*** Opening RAW DATA ***

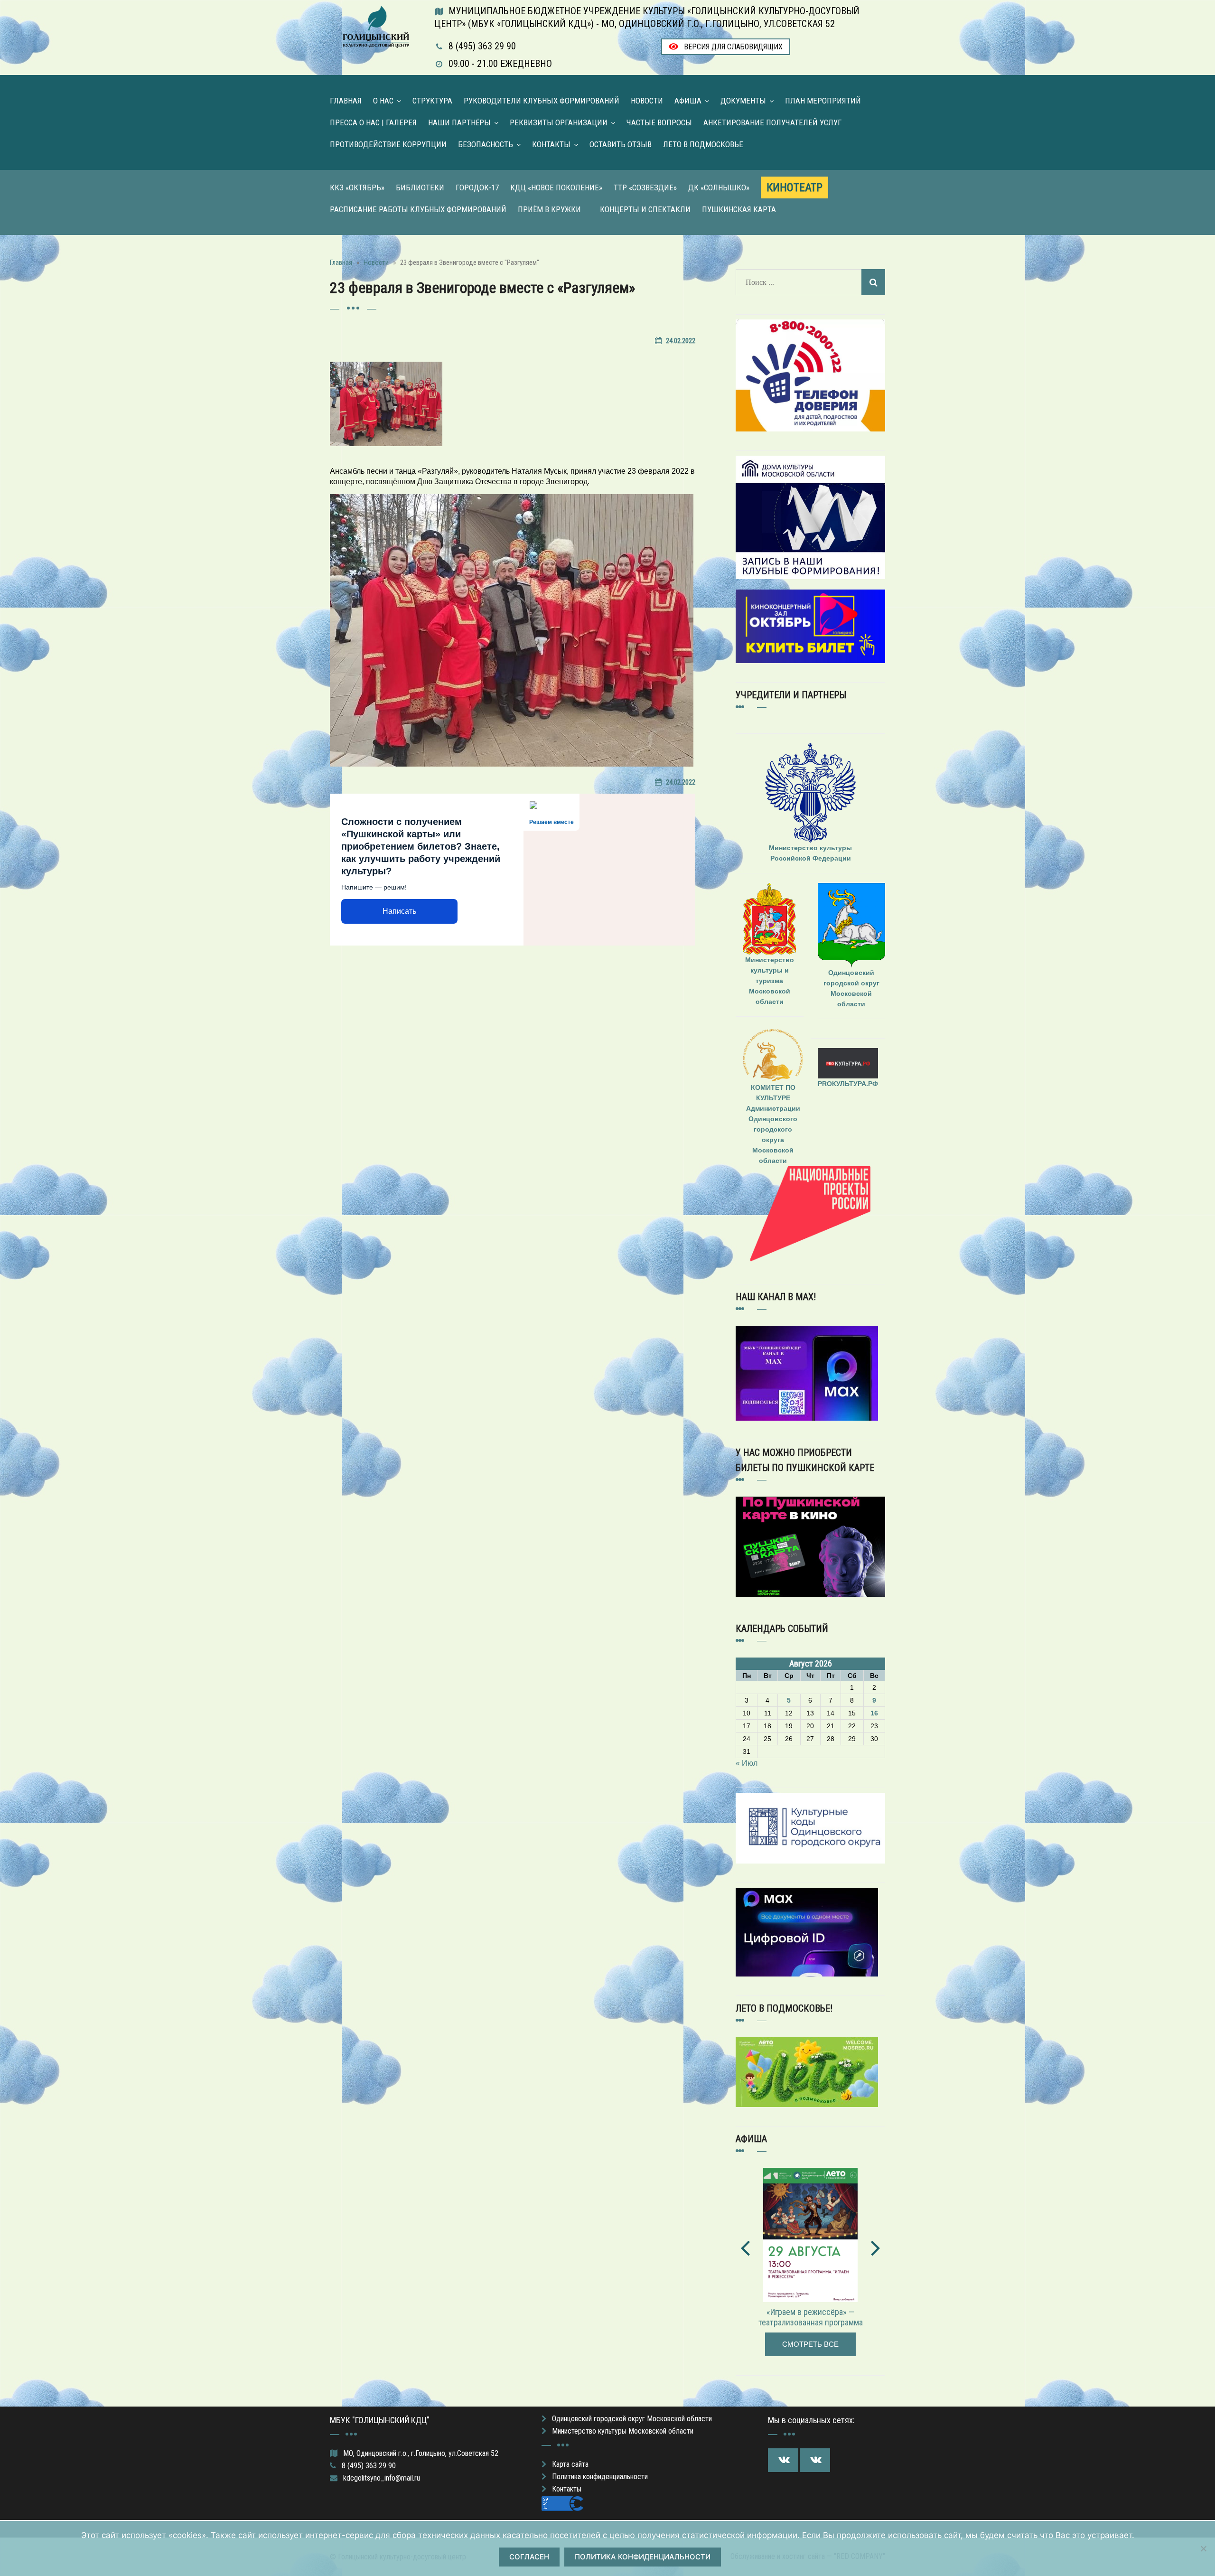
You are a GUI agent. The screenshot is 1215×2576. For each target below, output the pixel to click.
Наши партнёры (459, 122)
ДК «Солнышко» (718, 187)
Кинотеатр (794, 187)
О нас (383, 100)
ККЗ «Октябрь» (357, 187)
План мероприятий (823, 100)
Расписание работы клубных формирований (418, 209)
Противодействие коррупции (388, 144)
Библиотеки (420, 187)
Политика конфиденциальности (600, 2476)
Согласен (529, 2556)
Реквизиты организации (559, 122)
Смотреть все (810, 2344)
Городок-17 (477, 187)
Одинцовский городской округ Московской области (632, 2418)
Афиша (687, 100)
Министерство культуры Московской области (622, 2430)
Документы (743, 100)
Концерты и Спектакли (645, 209)
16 (874, 1713)
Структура (432, 100)
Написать (399, 911)
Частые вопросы (659, 122)
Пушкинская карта (739, 209)
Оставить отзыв (620, 144)
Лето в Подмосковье (703, 144)
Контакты (551, 144)
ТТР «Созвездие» (645, 187)
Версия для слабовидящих (732, 46)
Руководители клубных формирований (541, 100)
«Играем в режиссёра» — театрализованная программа (810, 2317)
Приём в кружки (549, 209)
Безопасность (485, 144)
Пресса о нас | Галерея (373, 122)
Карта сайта (570, 2464)
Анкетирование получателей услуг (772, 122)
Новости (647, 100)
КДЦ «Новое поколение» (556, 187)
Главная (346, 100)
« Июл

*** Closing RAW DATA ***

=== WORK TASK ===
Pictures omitted, give the entries again exactly.

=== ANSWER SECTION ===
You are a GUI agent. The screenshot is 1215×2576. For each target below, output the pixel to click.
Наши партнёры (459, 122)
ДК «Солнышко» (718, 187)
Кинотеатр (794, 187)
О нас (383, 100)
ККЗ «Октябрь» (357, 187)
План мероприятий (823, 100)
Расписание работы клубных формирований (418, 209)
Противодействие коррупции (388, 144)
Библиотеки (420, 187)
Политика конфиденциальности (600, 2476)
Согласен (529, 2556)
Реквизиты организации (559, 122)
Смотреть все (810, 2344)
Городок-17 (477, 187)
Одинцовский городской округ Московской области (632, 2418)
Афиша (687, 100)
Министерство культуры Московской области (622, 2430)
Документы (743, 100)
Концерты и Спектакли (645, 209)
16 (874, 1713)
Структура (432, 100)
Написать (399, 911)
Частые вопросы (659, 122)
Пушкинская карта (739, 209)
Оставить отзыв (620, 144)
Лето в Подмосковье (703, 144)
Контакты (551, 144)
ТТР «Созвездие» (645, 187)
Версия для слабовидящих (732, 46)
Руководители клубных формирований (541, 100)
«Играем в режиссёра» — театрализованная программа (810, 2317)
Приём в кружки (549, 209)
Безопасность (485, 144)
Пресса о нас | Галерея (373, 122)
Карта сайта (570, 2464)
Анкетирование получателей услуг (772, 122)
Новости (647, 100)
КДЦ «Новое поколение» (556, 187)
Главная (346, 100)
« Июл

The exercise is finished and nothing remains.